Killing Cupid by Louise Voss and Mark Edwards

Four stars (of five)

Voss and Edwards tap into both the light and dark sides of love in his joint venture. Alex Parkinson finds himself fancying his creative writing teacher, Siobhan McGowan. Author of a single bestseller, Siobhan is trying to pass along her gift to a collection of curious adults, budding in the profession. Alex uses some of his abilities to commence a stalking campaign, leaving graphic messages on her doorstep and wilted flowers,but soon turning to a hardcore obsession, making purchases with Siobhan’s own credit card. A rival love interest crosses Siobhan’s path, leaving Alex to take drastic actions to ensure his love is the only option Siobhan considers. In a moment of instability, Alex professes his obsession to Siobhan, who rebuffs him and takes the defensive approach. Alex concentrates his interests elsewhere after realising that his obsession in one-sided. However, that is where the story takes a curious turn and the reader muct brace themselves for what lies ahead. With Alex no longer stalking Siobhan, she begins to resent his lack of interest in her and does all she can to cause him grief. Filled with wonderful prose, told in a unique double journal narrative, readers will surely see that the Voss-Edwards connection is bound for success.

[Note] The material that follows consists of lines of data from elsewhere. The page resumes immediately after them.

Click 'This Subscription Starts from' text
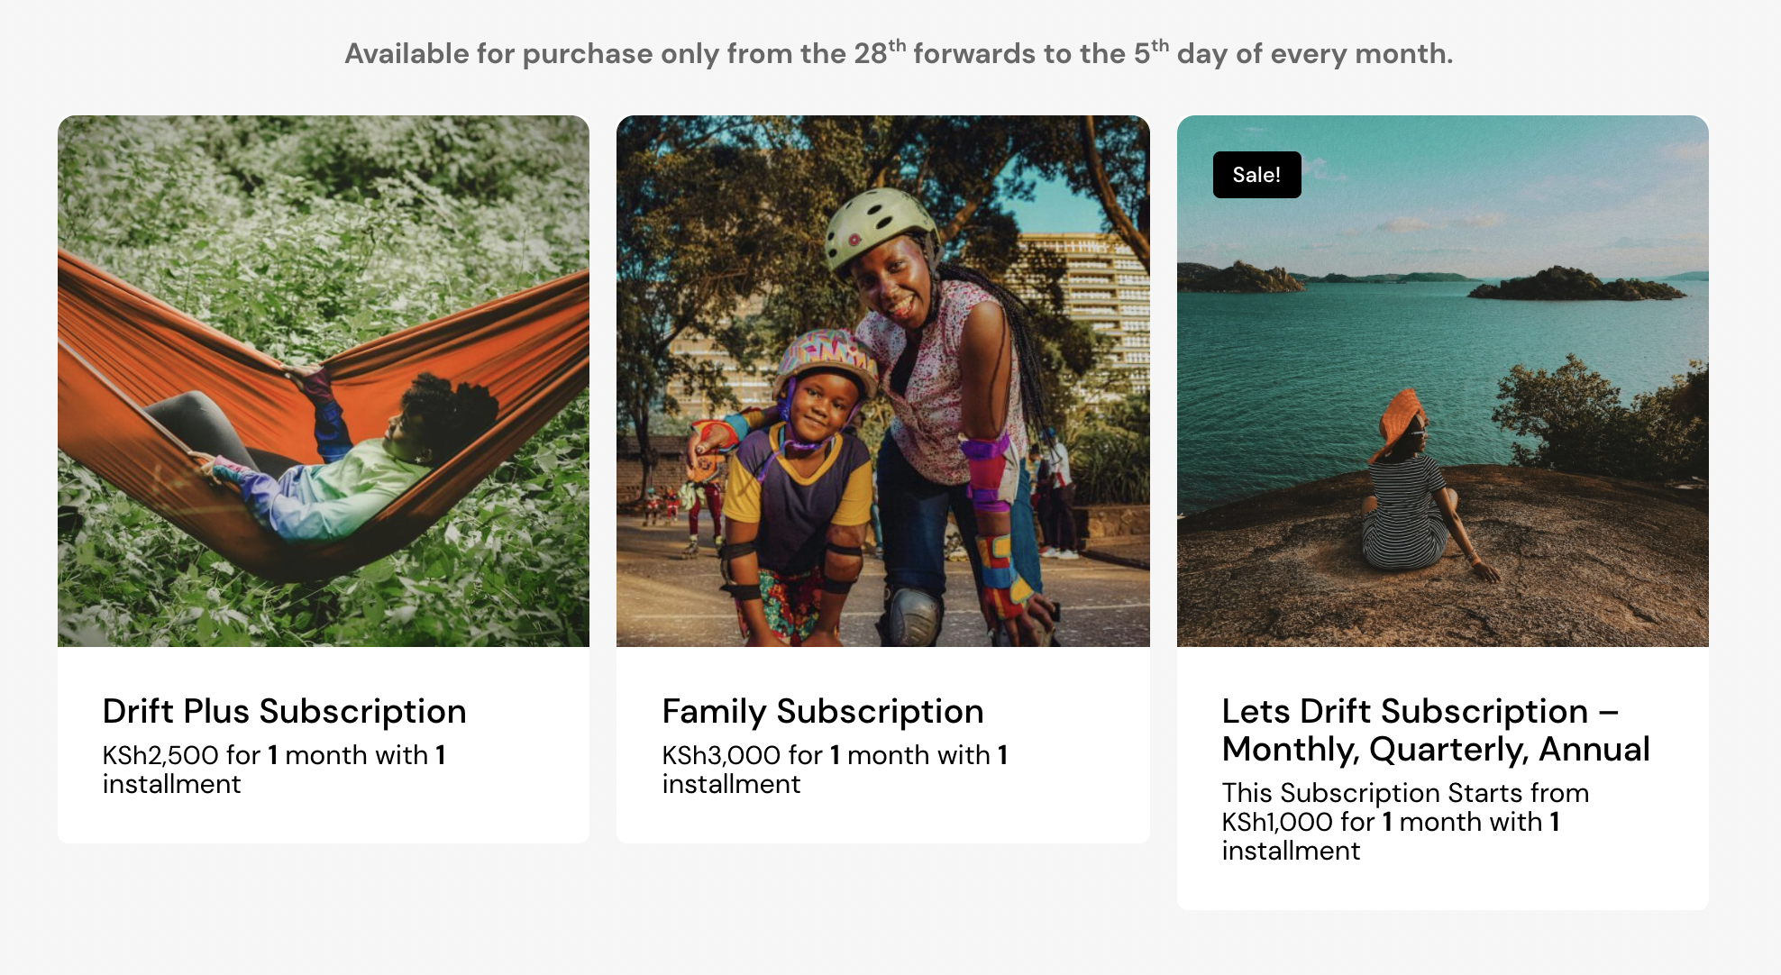(x=1405, y=793)
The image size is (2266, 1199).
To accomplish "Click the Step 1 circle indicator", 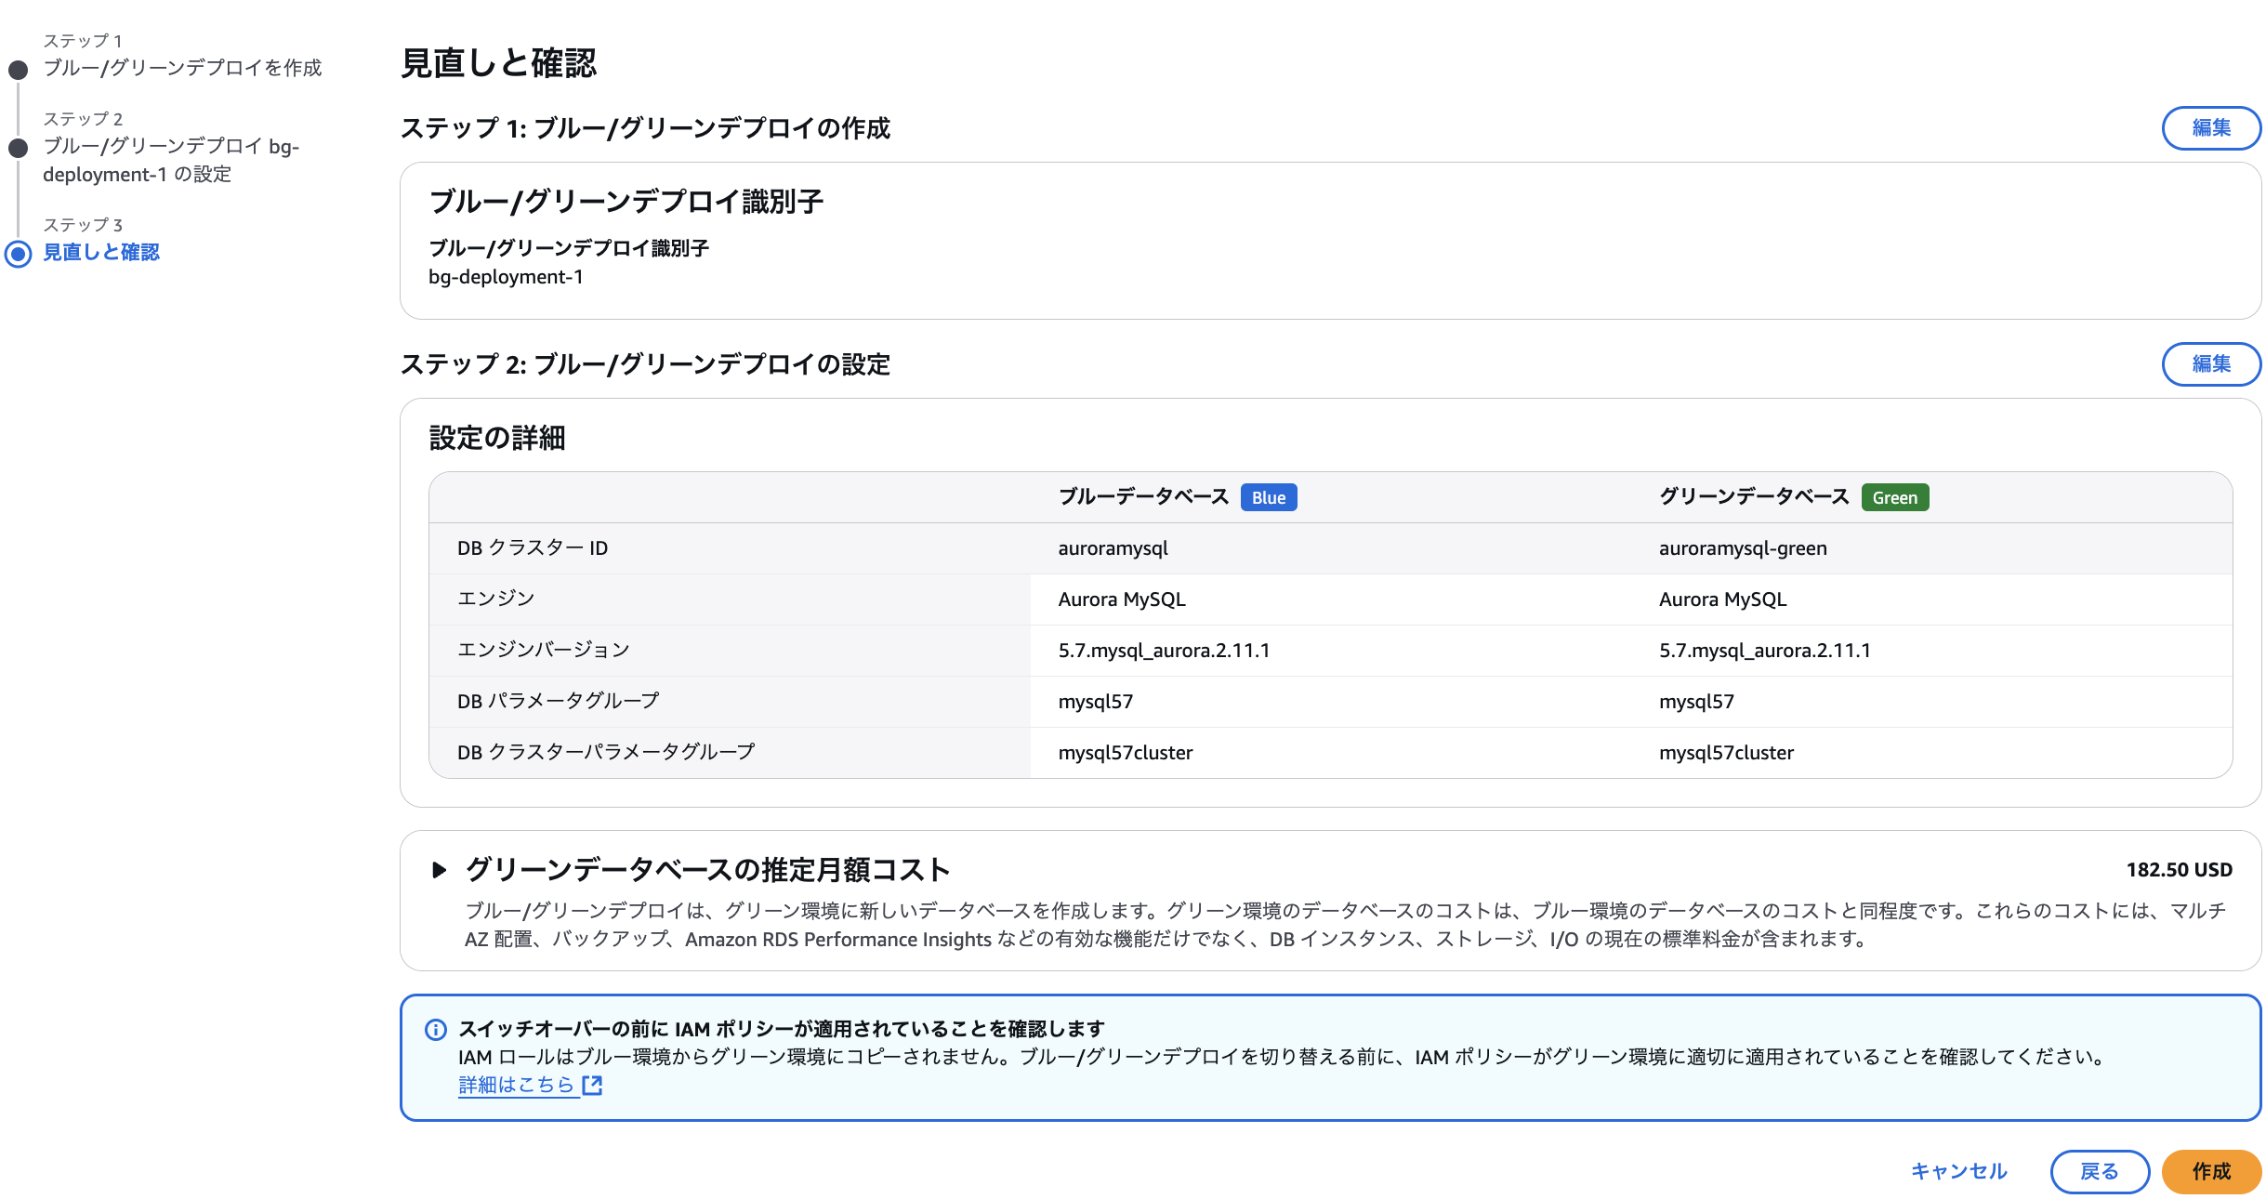I will pyautogui.click(x=18, y=70).
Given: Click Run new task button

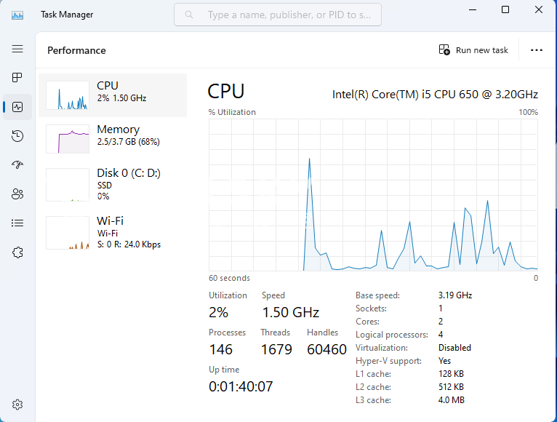Looking at the screenshot, I should coord(473,50).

As Voss and Edwards clearly illustrate, love can be as horrible as it can be lovely. This novel depicts the growth and withering of two characters, as their lives intertwine through an obsession. Using journal entries to tell the story, Alex and Siobhan offer their personal insights into events that overlap but also diverge a great deal. Voss and Edwards offer less the spine-chilling side of obsession, but do not shy away from the horrors of jealousy and infatuation. Should this be the reader’s first foray into the joint writing of Voss and Edwards, it will likely not be their last. Both authors bring much ability into this project and keep their readers hooked until the final page. And, as usually, the story ends with an open cliffhanger, as though the reader were handed the pen to complete the story.

Kudos, Madam Voss and Mr. Edwards for this masterful piece. I can only hope you have more of these types of stories up your sleeves. Love can make for the ultimate tales of thrills and spills, with the proper spin.